Start of SUPPLIED ENTRIES

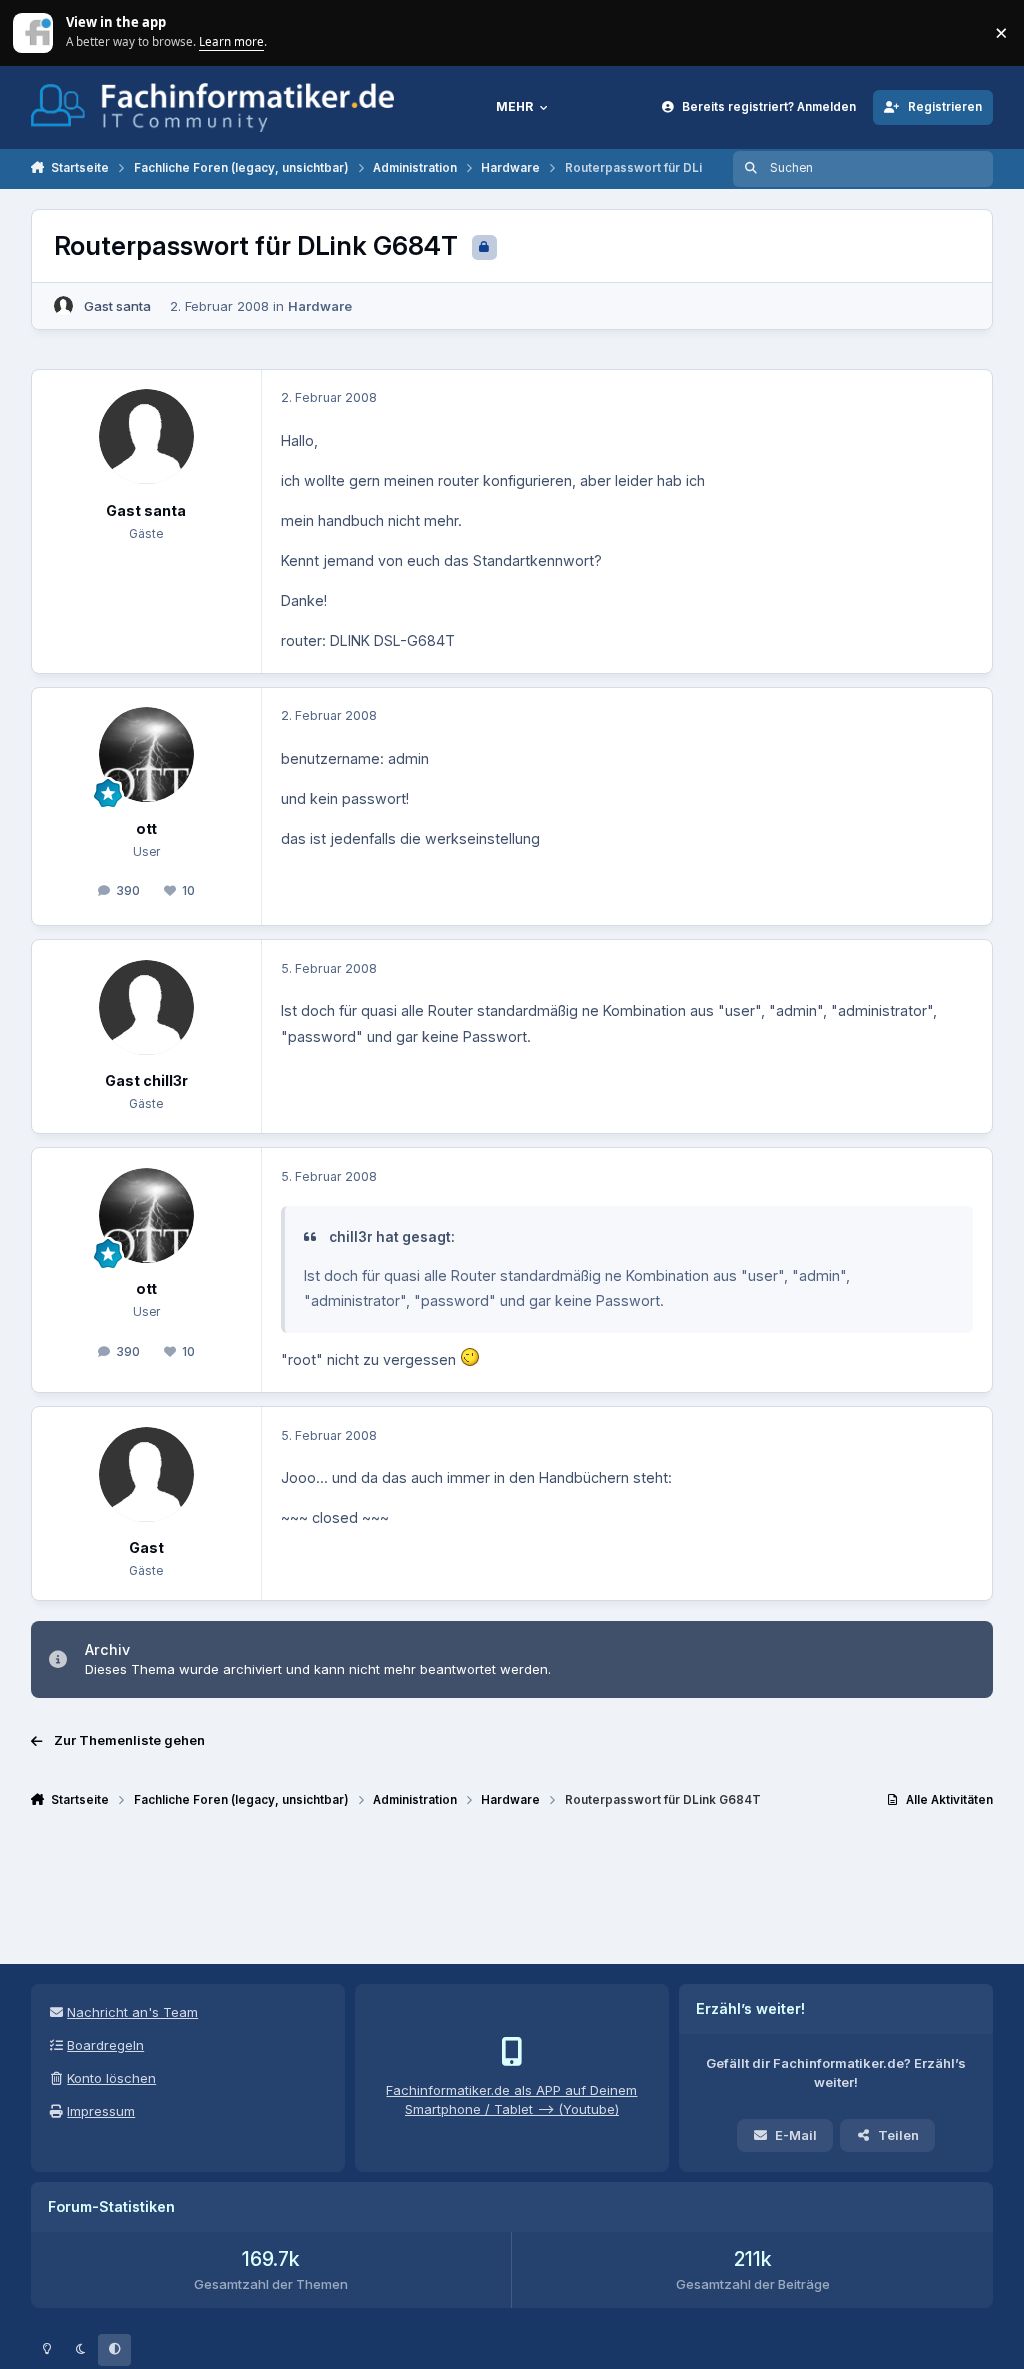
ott (146, 828)
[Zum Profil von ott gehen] (146, 754)
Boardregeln (105, 2045)
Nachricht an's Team (132, 2012)
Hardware (320, 306)
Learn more (34, 32)
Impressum (101, 2111)
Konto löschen (111, 2078)
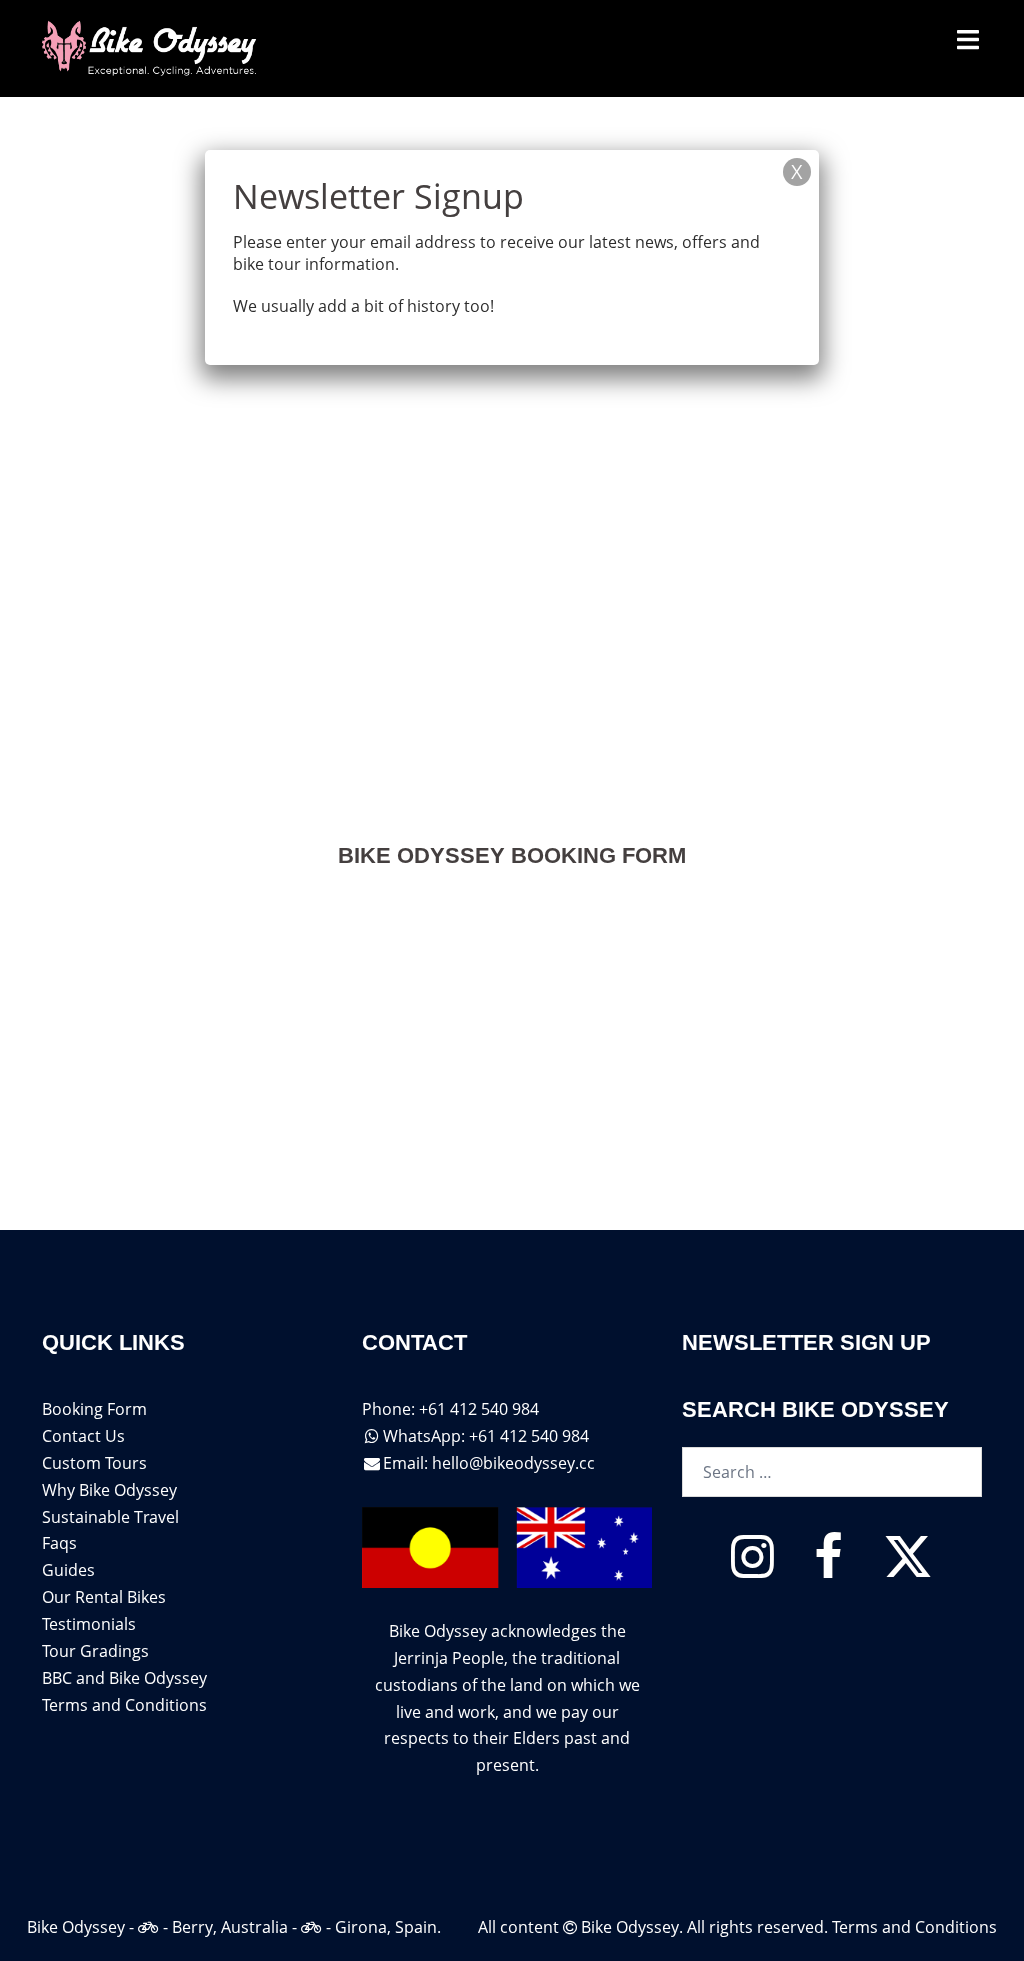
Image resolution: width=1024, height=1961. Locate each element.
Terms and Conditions (124, 1705)
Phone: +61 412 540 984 (450, 1409)
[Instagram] (752, 1568)
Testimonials (89, 1624)
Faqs (59, 1543)
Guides (68, 1570)
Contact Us (83, 1436)
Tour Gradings (95, 1651)
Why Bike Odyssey (109, 1490)
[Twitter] (908, 1568)
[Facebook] (828, 1568)
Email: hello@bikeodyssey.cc (489, 1463)
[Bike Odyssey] (151, 47)
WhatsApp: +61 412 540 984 (486, 1436)
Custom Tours (94, 1463)
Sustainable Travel (110, 1517)
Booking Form (94, 1409)
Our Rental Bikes (104, 1597)
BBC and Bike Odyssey (124, 1678)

End of SUPPLIED ENTRIES

Reproduce, word for word, the line containing "Contact Us (83, 1436)" along with every later line of the listing, and leave out all earlier lines.

Contact Us (83, 1436)
Tour Gradings (95, 1651)
Why Bike Odyssey (109, 1490)
[Twitter] (908, 1568)
[Facebook] (828, 1568)
Email: hello@bikeodyssey.cc (489, 1463)
[Bike Odyssey] (151, 47)
WhatsApp: +61 412 540 984 (486, 1436)
Custom Tours (94, 1463)
Sustainable Travel (110, 1517)
Booking Form (94, 1409)
Our Rental Bikes (104, 1597)
BBC and Bike Odyssey (124, 1678)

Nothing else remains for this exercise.